-- Given data start --
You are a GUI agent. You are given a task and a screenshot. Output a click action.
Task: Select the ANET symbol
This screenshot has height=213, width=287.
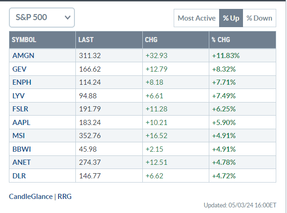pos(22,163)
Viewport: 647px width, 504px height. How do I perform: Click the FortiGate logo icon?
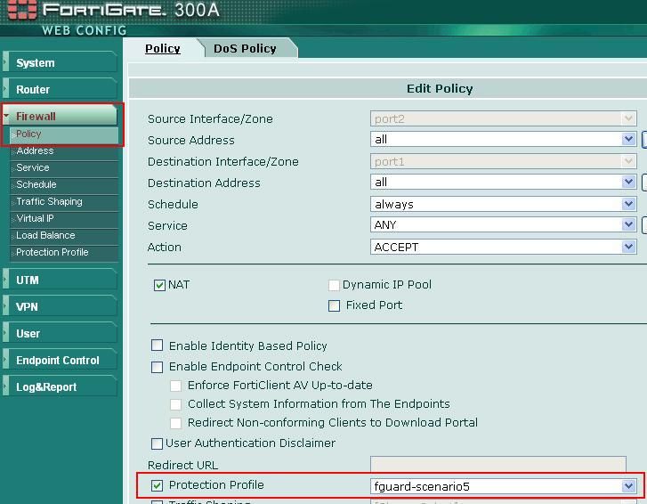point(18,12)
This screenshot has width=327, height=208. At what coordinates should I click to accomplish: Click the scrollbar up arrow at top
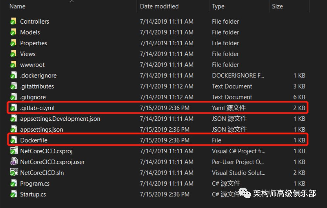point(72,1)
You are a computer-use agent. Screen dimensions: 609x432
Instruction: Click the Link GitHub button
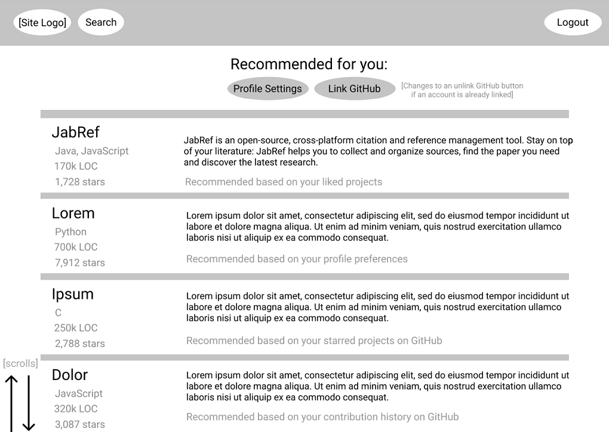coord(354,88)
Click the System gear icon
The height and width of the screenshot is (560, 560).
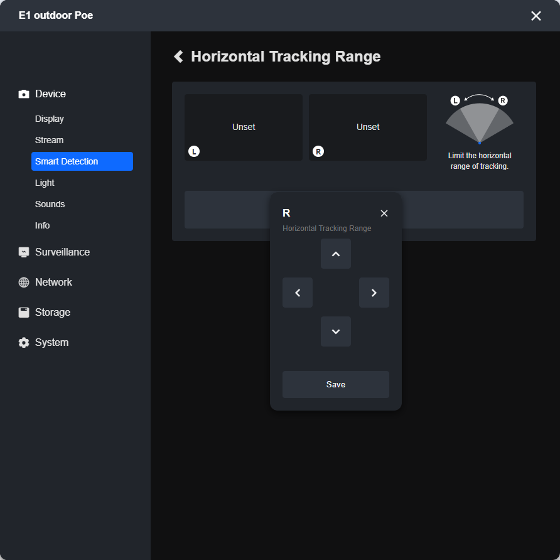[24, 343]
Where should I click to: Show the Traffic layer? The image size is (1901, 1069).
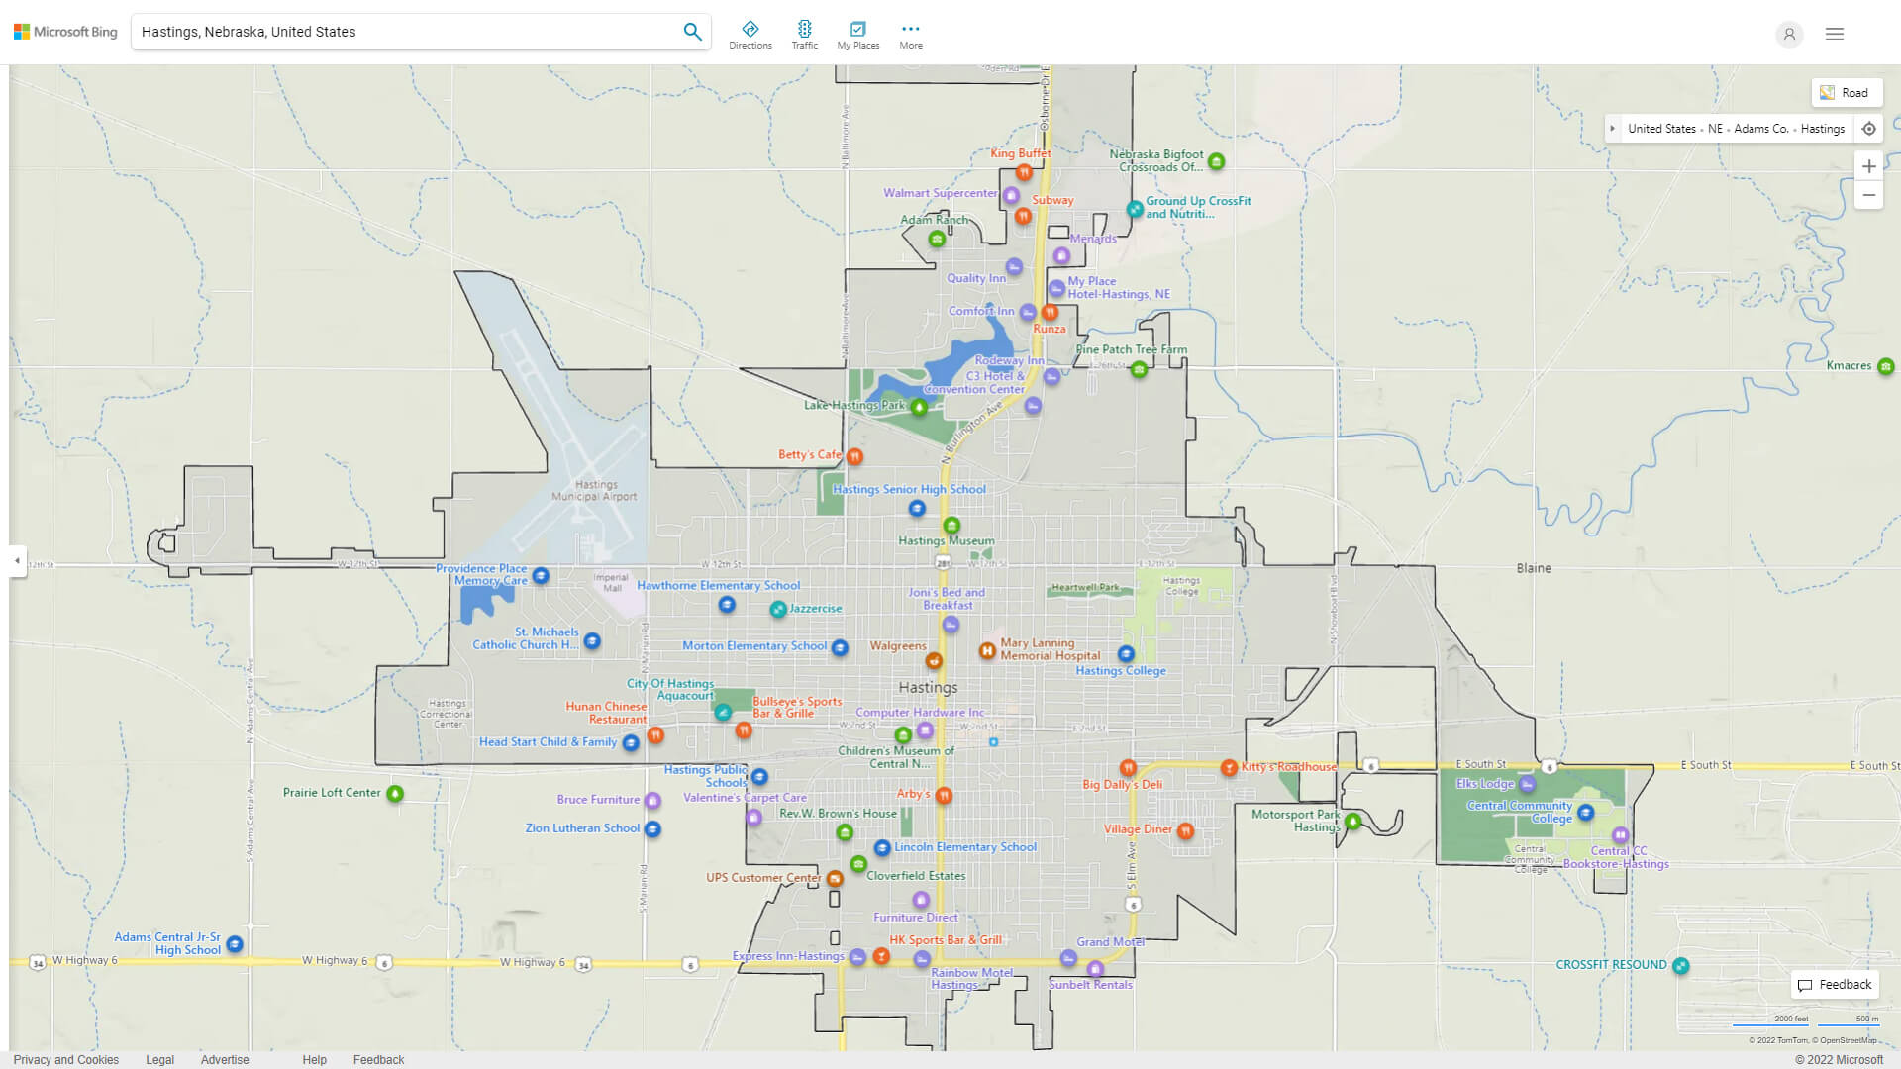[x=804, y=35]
-- Given data end --
Request:
Copy these lines word for word, leaving out the pictures.

The response:
You are a GUI agent. You are given a task and a screenshot. Output a click action.
Task: Select the ANET symbol
This screenshot has height=213, width=287.
pos(22,163)
Viewport: 647px width, 504px height. How do I perform: Click the FortiGate logo icon?
point(18,12)
This screenshot has width=327, height=208. At what coordinates should I click to accomplish: Click the scrollbar up arrow at top
point(72,1)
You are a computer-use agent. Screen dimensions: 609x432
Instruction: Click the Link GitHub button
coord(354,88)
Click the System gear icon
The height and width of the screenshot is (560, 560).
[24, 343]
Where should I click to: Show the Traffic layer? The image size is (1901, 1069).
[x=804, y=35]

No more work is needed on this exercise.